• **DATA IN THIS EXERCISE**:

--------------------------------------------------

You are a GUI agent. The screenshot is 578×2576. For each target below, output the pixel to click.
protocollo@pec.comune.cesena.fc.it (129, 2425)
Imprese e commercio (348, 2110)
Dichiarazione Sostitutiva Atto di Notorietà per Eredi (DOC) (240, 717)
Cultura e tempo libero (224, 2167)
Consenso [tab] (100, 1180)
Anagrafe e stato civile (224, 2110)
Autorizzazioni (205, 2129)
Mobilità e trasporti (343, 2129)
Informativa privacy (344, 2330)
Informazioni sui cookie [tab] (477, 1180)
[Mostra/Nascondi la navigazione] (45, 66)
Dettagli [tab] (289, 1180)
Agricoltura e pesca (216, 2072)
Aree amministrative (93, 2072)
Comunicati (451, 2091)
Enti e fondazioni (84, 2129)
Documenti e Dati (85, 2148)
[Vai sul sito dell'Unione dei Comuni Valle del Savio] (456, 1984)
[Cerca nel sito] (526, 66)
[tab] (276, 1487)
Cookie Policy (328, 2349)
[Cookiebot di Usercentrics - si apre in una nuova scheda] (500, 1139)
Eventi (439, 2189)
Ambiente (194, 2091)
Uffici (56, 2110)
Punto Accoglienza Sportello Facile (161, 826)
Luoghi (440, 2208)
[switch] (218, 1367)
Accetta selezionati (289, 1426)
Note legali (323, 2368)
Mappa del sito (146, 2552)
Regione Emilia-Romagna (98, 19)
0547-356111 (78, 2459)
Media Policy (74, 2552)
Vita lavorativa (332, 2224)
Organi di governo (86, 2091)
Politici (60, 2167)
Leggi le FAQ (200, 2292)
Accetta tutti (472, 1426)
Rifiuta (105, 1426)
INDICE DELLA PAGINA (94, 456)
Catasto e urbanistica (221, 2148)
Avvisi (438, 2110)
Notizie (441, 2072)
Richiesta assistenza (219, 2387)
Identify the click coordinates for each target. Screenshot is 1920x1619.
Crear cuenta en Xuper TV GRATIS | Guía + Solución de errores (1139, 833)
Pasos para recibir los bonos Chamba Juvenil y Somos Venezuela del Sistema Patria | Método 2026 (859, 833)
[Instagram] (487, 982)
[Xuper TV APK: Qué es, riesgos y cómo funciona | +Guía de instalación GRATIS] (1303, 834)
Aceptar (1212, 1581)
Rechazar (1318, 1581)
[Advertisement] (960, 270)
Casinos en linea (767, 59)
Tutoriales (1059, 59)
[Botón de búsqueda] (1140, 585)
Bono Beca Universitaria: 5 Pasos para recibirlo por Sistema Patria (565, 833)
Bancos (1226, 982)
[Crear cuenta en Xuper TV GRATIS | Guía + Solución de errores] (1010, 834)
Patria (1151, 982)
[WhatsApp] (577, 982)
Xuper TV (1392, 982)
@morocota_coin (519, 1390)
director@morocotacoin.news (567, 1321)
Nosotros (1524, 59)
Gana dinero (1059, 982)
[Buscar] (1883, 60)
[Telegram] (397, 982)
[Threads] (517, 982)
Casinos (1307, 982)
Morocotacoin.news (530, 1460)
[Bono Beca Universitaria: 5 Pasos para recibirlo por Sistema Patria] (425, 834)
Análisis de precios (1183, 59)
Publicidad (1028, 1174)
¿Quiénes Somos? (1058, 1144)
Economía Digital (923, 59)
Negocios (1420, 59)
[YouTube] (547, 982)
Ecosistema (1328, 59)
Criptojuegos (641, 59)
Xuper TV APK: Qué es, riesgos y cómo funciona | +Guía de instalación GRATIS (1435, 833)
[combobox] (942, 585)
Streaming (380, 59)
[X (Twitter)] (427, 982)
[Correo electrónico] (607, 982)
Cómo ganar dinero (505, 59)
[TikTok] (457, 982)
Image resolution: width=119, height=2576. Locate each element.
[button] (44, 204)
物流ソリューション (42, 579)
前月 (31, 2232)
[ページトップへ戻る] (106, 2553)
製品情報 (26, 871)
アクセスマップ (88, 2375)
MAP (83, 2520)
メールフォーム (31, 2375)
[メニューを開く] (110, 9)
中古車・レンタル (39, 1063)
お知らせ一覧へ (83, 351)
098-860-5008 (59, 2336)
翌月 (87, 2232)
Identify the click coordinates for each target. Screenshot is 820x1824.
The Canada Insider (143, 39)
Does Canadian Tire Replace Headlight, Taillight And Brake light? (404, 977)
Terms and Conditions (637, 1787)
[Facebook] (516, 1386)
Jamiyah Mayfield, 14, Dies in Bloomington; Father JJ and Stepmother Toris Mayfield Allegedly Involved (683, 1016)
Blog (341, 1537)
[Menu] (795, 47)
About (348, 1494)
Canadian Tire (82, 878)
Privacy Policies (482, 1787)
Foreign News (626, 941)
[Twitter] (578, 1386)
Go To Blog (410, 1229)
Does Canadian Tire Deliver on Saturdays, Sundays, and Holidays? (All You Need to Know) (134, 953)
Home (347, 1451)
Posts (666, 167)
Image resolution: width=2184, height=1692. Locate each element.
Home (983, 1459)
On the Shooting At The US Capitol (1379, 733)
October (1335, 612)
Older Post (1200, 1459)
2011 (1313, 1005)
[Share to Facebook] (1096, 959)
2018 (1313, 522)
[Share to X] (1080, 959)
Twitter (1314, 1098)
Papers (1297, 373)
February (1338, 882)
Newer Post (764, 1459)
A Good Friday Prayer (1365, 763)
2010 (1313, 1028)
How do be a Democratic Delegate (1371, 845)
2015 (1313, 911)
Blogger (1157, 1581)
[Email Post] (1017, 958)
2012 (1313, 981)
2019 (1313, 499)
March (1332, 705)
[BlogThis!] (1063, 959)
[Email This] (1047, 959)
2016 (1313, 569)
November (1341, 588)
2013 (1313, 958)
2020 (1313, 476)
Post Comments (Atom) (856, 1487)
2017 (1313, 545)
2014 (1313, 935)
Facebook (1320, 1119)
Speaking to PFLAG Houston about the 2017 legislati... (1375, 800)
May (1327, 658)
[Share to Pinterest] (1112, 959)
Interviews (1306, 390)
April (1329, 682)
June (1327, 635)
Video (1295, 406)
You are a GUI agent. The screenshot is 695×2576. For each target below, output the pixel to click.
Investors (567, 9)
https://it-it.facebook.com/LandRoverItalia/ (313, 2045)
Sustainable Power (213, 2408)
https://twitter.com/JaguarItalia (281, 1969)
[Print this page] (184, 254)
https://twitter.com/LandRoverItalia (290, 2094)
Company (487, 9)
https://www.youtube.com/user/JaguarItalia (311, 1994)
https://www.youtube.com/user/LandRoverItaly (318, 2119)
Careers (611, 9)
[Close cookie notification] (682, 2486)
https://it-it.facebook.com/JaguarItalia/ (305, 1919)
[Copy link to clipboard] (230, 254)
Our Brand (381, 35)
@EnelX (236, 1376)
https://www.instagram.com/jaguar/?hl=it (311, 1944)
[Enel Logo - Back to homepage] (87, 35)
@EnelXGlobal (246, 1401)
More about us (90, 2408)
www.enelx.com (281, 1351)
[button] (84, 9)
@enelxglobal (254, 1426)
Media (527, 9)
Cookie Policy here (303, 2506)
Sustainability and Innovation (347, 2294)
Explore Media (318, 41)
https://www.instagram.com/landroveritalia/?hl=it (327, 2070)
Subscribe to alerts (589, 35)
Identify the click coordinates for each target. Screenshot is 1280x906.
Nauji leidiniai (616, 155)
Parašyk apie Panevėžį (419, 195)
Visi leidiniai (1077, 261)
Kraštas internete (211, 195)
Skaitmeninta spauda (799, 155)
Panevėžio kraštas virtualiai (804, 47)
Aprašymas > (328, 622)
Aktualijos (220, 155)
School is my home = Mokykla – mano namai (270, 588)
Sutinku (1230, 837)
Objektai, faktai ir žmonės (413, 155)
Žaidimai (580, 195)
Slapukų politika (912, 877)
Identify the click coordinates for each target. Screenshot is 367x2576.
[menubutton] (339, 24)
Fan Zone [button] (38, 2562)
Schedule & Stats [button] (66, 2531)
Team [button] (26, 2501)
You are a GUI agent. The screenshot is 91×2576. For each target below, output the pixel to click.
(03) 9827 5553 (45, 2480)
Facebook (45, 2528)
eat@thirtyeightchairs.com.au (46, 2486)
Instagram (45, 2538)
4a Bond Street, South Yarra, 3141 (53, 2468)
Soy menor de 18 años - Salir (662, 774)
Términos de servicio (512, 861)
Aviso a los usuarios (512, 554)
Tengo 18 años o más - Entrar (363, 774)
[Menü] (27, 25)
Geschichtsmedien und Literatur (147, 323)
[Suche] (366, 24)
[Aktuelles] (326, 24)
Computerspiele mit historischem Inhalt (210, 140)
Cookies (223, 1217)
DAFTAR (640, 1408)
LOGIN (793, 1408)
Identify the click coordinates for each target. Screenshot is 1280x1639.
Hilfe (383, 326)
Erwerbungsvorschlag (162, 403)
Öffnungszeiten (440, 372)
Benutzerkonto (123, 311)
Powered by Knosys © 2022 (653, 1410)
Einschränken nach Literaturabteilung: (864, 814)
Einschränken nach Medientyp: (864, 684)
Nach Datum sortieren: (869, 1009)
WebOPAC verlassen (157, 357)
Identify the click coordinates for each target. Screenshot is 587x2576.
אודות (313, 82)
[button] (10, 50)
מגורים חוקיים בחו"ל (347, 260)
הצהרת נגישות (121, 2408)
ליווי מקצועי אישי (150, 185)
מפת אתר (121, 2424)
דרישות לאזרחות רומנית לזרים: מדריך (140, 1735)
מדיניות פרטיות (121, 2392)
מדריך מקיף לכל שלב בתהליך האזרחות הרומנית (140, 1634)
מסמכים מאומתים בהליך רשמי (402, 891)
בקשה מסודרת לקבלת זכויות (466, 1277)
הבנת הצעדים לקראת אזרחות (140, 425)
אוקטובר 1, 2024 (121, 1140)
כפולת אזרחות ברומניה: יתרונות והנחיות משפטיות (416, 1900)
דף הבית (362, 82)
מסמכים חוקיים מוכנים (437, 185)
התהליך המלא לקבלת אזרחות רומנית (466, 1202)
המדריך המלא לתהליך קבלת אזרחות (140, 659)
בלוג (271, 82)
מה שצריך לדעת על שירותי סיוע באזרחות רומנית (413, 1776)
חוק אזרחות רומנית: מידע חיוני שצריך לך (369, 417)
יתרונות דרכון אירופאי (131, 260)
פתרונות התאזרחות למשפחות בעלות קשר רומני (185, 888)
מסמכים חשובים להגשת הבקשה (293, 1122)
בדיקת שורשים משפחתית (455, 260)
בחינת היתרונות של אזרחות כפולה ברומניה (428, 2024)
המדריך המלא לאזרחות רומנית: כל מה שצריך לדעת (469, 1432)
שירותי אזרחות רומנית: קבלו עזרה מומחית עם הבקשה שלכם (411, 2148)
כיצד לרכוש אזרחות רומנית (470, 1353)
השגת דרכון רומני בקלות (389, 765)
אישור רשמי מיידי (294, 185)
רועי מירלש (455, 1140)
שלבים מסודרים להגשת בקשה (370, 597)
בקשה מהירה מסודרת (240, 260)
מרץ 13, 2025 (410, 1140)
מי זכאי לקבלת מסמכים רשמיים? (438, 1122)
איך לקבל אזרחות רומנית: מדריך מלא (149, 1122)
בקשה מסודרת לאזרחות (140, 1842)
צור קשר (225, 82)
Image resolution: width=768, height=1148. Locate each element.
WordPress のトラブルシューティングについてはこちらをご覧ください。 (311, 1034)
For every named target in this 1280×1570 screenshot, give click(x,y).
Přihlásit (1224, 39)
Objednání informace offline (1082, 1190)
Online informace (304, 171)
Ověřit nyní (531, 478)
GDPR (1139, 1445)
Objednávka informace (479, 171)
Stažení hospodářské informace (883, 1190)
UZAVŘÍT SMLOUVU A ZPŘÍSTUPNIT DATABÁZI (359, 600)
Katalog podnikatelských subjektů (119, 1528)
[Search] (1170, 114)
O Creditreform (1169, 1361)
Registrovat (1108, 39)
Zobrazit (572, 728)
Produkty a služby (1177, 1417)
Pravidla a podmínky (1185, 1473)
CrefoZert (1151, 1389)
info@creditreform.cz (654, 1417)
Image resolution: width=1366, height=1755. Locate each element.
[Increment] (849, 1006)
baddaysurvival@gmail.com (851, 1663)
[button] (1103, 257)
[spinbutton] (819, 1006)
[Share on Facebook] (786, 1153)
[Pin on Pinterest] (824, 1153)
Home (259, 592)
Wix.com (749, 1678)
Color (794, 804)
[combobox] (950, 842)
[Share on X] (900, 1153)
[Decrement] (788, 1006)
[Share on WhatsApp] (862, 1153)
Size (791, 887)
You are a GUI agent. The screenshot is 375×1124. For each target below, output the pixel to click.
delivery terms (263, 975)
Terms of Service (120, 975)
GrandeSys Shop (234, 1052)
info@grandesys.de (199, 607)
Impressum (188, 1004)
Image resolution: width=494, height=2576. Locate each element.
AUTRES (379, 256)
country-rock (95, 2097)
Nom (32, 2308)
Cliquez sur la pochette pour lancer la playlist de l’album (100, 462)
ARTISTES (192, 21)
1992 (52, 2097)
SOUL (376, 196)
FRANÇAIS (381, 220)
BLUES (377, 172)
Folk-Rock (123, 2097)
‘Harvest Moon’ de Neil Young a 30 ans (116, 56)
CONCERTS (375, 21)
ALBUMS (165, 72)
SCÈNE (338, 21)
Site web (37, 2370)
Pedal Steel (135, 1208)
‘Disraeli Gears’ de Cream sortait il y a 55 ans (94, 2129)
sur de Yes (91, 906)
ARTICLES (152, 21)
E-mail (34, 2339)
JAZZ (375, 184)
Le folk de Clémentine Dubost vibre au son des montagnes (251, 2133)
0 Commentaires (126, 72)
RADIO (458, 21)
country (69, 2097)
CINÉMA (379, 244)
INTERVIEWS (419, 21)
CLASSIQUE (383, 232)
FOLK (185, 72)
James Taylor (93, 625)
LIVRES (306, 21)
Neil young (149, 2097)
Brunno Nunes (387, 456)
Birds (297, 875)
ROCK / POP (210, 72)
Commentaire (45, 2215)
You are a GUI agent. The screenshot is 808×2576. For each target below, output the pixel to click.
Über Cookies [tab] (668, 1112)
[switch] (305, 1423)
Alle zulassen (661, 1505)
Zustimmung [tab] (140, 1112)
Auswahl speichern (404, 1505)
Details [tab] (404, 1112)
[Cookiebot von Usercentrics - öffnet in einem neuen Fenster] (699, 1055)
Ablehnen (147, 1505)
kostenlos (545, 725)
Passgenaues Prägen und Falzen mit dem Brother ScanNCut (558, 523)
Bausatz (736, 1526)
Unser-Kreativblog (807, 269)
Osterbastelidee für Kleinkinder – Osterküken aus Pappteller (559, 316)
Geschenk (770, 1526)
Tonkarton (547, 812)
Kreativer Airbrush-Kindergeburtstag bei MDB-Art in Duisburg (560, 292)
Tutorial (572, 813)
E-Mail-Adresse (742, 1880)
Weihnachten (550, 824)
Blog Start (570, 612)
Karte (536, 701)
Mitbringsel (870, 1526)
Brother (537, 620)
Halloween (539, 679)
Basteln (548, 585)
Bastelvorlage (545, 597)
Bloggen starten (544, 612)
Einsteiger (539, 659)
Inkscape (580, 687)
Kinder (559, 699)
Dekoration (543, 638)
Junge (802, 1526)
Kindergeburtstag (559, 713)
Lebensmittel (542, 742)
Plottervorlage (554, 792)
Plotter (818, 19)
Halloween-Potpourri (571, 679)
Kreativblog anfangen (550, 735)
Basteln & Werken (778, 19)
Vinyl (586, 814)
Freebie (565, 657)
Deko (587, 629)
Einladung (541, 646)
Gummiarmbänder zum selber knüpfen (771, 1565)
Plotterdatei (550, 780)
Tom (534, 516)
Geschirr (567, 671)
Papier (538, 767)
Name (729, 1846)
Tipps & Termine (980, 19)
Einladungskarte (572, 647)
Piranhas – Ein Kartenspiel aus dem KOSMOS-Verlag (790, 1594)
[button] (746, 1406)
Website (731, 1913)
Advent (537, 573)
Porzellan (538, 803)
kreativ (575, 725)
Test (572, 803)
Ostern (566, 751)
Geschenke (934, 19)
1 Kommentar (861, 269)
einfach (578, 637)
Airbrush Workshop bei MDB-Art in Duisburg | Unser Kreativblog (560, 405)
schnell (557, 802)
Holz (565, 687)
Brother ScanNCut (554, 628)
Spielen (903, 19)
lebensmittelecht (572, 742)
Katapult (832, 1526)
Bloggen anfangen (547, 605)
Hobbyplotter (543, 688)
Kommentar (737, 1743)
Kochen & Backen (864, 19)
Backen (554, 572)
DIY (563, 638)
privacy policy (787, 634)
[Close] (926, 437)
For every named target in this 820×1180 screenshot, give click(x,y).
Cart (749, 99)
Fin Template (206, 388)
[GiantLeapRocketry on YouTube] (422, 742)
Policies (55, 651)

--------------------------------------------------

• **ABOUT THIS TASK**:
Go through the material above and count the lines that contain "Image"; give that number alone.

• **FINISHED EXERCISE**:
5